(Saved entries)
-----

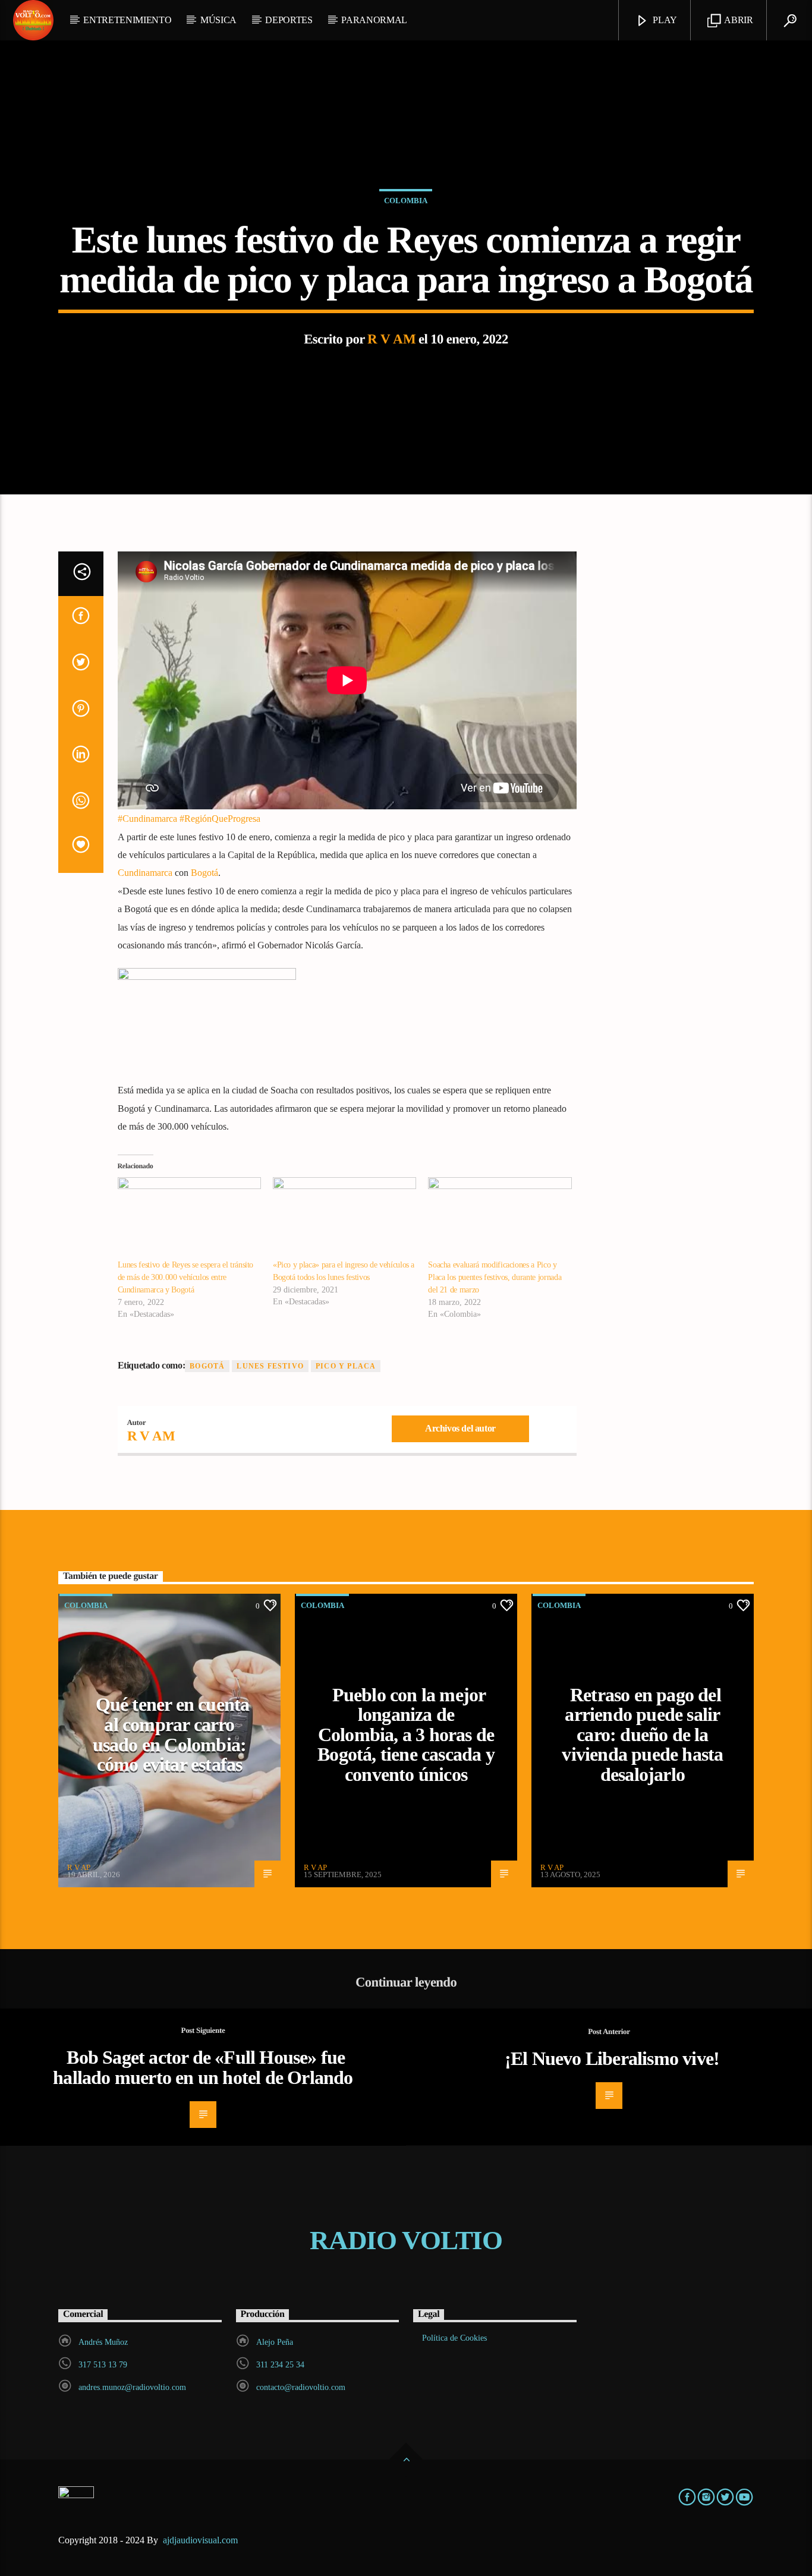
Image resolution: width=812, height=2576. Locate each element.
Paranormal (374, 20)
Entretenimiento (127, 20)
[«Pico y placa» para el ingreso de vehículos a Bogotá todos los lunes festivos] (344, 1218)
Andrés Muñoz (103, 2342)
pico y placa (346, 1366)
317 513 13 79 (102, 2364)
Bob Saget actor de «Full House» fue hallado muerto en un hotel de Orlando (203, 2067)
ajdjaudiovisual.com (201, 2540)
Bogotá (204, 873)
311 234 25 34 (280, 2364)
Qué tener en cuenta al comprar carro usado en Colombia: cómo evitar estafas (171, 1734)
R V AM (391, 339)
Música (218, 20)
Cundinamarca (145, 873)
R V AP (78, 1867)
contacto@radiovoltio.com (300, 2387)
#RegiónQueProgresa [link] (220, 819)
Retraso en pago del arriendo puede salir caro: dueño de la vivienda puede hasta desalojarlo (642, 1734)
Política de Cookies (454, 2338)
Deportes (288, 20)
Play (664, 20)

-----

**EXERCISE:** Copy the records shown above in their entirety and exactly; images are to be left out.

**SOLUTION TO THE PROBLEM:**
Image resolution: width=812, height=2576. Locate each element.
Paranormal (374, 20)
Entretenimiento (127, 20)
[«Pico y placa» para el ingreso de vehículos a Bogotá todos los lunes festivos] (344, 1218)
Andrés Muñoz (103, 2342)
pico y placa (346, 1366)
317 513 13 79 (102, 2364)
Bob Saget actor de «Full House» fue hallado muerto en un hotel de Orlando (203, 2067)
ajdjaudiovisual.com (201, 2540)
Bogotá (204, 873)
311 234 25 34 (280, 2364)
Qué tener en cuenta al comprar carro usado en Colombia: cómo evitar estafas (171, 1734)
R V AM (391, 339)
Música (218, 20)
Cundinamarca (145, 873)
R V AP (78, 1867)
contacto@radiovoltio.com (300, 2387)
#RegiónQueProgresa [link] (220, 819)
Retraso en pago del arriendo puede salir caro: dueño de la vivienda puede hasta desalojarlo (642, 1734)
Política de Cookies (454, 2338)
Deportes (288, 20)
Play (664, 20)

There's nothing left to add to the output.